Psilonychus perturbator

Scientific classification
- Kingdom: Animalia
- Phylum: Arthropoda
- Clade: Pancrustacea
- Class: Insecta
- Order: Coleoptera
- Suborder: Polyphaga
- Infraorder: Scarabaeiformia
- Family: Scarabaeidae
- Genus: Psilonychus
- Species: P. perturbator
- Binomial name: Psilonychus perturbator Péringuey, 1904

= Psilonychus perturbator =

- Genus: Psilonychus
- Species: perturbator
- Authority: Péringuey, 1904

Species of beetle

Psilonychus perturbator is a species of beetle of the family Scarabaeidae. It is found in South Africa (Eastern Cape, KwaZulu-Natal).

== Description ==
Adults reach a length of about 13-13.5 mm.

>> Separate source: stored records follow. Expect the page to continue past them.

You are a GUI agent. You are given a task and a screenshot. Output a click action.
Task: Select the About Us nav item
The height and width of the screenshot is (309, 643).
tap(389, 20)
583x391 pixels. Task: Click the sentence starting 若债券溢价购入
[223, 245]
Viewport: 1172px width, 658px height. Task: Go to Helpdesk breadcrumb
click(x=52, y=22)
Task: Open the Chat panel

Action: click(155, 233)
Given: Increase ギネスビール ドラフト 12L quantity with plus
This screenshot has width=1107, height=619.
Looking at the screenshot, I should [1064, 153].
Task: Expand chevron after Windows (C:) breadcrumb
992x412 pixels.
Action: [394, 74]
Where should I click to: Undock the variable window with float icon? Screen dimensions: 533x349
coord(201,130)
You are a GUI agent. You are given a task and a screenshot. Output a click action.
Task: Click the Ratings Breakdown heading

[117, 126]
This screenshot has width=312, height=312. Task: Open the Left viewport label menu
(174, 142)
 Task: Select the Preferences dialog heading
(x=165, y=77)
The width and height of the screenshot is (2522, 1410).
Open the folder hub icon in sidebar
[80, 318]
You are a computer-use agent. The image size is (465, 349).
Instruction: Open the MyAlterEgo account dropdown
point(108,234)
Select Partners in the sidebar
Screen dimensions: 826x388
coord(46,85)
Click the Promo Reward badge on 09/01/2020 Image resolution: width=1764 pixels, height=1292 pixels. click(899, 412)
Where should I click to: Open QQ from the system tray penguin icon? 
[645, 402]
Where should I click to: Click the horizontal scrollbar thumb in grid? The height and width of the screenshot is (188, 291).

Males have the same shape, colour and size as Psilonychus gracilis and the white scales on the upper side are of the same size and similarly disposed. However, they differ in the shape of the clypeus, the outer sides of which are not aculeate in the median part, and are thus very much less hexagonal. The shape of the antennal joints is also different and the median depression of the pronotum is not deep, the two smooth walls are more in the shape of two parallel median patches, and the supra-lateral and supra-basal ones are often indistinct. The scutellum is impunctate, but with a slight median impression at the base.